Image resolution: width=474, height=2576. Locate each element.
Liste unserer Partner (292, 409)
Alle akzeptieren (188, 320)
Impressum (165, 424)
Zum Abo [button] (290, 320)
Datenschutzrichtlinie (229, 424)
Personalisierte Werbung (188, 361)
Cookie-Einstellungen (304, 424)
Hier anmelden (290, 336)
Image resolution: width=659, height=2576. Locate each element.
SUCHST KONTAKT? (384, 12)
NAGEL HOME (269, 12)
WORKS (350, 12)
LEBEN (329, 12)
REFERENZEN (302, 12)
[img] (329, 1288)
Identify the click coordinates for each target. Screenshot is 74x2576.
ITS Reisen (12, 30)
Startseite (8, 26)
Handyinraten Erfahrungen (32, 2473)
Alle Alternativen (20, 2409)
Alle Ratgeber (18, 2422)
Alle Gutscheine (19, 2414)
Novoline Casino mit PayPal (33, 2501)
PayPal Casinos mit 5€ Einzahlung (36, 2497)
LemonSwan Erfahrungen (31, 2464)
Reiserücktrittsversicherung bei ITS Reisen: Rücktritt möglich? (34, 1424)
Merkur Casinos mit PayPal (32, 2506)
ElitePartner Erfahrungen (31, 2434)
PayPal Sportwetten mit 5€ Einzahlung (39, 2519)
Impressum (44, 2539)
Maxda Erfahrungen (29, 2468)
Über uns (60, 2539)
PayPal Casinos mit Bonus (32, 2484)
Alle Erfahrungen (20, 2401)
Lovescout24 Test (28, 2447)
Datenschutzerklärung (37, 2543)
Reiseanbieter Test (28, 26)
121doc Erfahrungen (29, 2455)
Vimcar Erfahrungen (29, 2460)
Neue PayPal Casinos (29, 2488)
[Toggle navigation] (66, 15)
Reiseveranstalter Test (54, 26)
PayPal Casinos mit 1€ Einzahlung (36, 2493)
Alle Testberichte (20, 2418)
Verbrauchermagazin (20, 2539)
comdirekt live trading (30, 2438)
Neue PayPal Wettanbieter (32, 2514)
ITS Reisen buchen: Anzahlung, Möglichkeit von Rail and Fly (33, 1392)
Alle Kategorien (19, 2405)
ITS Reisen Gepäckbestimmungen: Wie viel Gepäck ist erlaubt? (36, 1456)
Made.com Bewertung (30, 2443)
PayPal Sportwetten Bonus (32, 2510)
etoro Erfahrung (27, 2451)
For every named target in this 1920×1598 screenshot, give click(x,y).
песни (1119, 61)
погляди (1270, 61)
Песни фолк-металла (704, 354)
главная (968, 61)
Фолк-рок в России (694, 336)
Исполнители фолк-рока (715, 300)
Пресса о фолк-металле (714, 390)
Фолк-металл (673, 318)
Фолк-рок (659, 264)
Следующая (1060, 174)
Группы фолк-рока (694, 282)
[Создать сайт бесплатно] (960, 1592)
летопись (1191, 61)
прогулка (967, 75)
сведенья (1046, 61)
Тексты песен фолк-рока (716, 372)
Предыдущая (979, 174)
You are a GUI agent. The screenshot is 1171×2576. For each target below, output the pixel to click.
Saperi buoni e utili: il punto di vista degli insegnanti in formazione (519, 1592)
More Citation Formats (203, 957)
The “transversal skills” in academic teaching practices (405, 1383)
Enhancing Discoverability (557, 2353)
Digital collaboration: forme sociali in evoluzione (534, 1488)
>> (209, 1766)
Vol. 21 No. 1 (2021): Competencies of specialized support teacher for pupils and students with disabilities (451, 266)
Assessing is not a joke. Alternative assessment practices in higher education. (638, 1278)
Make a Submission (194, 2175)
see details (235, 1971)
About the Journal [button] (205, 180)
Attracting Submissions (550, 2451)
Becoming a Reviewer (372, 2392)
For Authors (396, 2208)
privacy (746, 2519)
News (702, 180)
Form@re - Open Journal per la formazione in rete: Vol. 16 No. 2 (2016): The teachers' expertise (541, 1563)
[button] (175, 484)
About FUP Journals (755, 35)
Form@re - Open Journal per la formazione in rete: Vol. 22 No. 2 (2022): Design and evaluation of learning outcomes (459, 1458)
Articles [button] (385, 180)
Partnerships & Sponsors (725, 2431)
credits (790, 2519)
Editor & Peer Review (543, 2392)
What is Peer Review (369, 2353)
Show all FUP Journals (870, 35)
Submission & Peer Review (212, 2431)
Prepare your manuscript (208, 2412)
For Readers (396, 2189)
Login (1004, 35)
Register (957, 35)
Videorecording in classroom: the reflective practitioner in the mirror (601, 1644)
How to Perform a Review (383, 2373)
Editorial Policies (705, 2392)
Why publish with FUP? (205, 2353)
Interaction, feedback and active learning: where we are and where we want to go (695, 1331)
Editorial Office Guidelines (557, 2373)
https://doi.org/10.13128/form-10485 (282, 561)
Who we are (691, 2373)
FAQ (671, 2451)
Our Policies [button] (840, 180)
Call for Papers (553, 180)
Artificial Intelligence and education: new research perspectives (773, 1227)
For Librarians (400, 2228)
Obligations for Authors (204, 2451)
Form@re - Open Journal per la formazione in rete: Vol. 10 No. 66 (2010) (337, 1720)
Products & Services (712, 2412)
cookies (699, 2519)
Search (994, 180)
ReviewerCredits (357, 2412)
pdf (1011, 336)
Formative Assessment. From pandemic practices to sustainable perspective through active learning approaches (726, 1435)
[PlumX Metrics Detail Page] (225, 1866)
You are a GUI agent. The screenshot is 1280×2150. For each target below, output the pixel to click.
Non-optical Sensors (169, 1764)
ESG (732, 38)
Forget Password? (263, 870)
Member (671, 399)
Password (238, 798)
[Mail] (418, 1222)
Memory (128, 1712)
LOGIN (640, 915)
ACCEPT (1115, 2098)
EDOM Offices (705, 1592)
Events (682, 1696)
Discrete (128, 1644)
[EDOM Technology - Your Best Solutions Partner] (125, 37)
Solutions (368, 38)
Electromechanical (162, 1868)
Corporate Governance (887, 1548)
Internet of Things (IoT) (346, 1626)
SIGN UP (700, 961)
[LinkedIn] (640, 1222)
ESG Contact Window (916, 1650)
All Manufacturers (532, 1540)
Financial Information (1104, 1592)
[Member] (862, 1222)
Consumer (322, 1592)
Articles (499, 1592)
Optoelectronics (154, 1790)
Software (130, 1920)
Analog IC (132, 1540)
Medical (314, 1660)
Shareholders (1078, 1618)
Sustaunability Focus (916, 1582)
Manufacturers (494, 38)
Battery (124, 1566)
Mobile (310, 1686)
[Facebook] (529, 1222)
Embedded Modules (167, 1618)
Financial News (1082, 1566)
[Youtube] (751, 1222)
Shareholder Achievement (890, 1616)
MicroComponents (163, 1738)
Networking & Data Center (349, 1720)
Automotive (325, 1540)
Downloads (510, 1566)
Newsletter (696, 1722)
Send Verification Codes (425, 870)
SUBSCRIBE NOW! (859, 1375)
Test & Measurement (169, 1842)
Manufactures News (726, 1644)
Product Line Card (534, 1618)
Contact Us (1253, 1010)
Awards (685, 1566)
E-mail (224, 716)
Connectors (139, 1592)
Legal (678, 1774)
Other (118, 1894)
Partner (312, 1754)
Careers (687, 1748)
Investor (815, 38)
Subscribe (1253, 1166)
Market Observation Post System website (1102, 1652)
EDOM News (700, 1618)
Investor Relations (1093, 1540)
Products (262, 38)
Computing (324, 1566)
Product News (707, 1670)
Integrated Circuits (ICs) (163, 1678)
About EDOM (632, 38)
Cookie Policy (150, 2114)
+++
▸ **EXERCISE INSTRUCTIONS**: Within the material above, the line with "Product Line Card (534, 1618)" opens the range and the line with "EDOM News (700, 1618)" closes it; reproduce that range word for word.

▸ **RESULT OF THIS EXERCISE**:
Product Line Card (534, 1618)
Contact Us (1253, 1010)
Awards (685, 1566)
E-mail (224, 716)
Connectors (139, 1592)
Legal (678, 1774)
Other (118, 1894)
Partner (312, 1754)
Careers (687, 1748)
Investor (815, 38)
Subscribe (1253, 1166)
Market Observation Post System website (1102, 1652)
EDOM News (700, 1618)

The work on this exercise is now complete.